店内に入ると、台に並べられたたくさんの小物が目に付いた。販売しているもののようだ。
二人掛けのテーブル席がいくつかあるだけで決して広くはない。ただ、どこか可愛らしい雰囲気がゆったりと漂っている。
厨房と飲食スペースを仕切る壁が棚状になっていて、そこに「ノリタケ」というブランドの食器がいくつか飾られていた。
<ノリタケ知っちゅう!とんねるず、ではない。知っちゅうき!>
食器や小物を眺めたりしながら待っていると、注文した『ツナマヨトースト』のモーニングが運ばれてきた。
「サラダがカワイイ!☆」衝動的に思春期の女子みたいな声を上げてしまった。サラダの隣に一本だけちょこんと載ったウィンナーソーセージがまたいい。

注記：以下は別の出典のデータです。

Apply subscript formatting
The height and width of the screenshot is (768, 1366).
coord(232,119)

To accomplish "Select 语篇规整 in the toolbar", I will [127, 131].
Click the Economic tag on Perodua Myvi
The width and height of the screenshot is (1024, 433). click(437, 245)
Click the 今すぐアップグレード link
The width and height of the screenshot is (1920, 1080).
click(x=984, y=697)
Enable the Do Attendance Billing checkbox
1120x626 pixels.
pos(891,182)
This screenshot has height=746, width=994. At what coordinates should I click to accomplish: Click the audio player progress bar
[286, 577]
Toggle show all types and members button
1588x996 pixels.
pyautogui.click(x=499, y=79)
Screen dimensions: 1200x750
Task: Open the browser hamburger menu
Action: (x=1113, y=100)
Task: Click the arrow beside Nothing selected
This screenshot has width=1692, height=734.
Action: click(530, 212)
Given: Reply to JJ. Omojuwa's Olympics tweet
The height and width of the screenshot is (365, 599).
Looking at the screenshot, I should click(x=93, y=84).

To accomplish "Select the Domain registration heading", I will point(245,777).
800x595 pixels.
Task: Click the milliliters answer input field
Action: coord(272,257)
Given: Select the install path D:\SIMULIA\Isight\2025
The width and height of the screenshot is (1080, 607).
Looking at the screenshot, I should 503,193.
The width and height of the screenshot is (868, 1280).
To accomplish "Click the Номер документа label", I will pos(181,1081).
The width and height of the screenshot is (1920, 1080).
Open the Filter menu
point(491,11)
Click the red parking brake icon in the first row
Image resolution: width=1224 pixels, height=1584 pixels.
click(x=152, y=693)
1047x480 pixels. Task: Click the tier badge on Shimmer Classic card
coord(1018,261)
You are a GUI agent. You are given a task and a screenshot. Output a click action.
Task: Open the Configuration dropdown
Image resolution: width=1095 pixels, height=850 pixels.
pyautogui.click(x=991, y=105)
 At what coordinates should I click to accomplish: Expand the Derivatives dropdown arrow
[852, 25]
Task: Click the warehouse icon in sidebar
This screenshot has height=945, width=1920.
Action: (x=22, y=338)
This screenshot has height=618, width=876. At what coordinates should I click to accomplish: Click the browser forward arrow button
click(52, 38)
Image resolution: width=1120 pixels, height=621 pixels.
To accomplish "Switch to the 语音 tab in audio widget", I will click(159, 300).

透明なガラスの器に入れられたオレンジ色のものは、液体、つまりオレンジジュースかと思い、飲もうとして気が付いた。<これは固体だ>ゼリーだった。
<この程度の量で俺の宇宙(胃袋)は満たせない>
女子力高めの見た目から、食前にはそんな余裕もかましていたが、ボリュームは見た目以上。
パンが分厚っ…!
女性に限らず男性も、外見で判断すると痛い目に遭うように、モーニングも外見で判断してはいけない。大体見た目で判断する人は一生見た目で判断し続け、痛い目に遭い続けるのだ。
もちろんパンの厚みなど見た瞬間からわかっていた。しかし食べてみると見た目よりもさらに分厚い。このパンの断面でロッククライミングができそうなくらい、高さがある。
そしてこのパン、非常にジューシー。
上に載ったツナマヨから溢れた旨味を含んだ油、それをパンが吸い、より一層ボリュームアップ。圧倒的食べ応え。ちょっとした大型ピザくらいの攻撃力と化している。
<け…結構お腹張るなぁ…>
人はお腹が張ると眠くなる。<帰って横になって昼寝したい…>
(タマゴホットサンドモーニング)
(いったい何を言っているのかわからねぇと思うが、アイスコーヒーの氷がアイスコーヒーなんだ!これなら氷が融けてもずっとアイスコーヒーがアイスコーヒーのままなんだ!)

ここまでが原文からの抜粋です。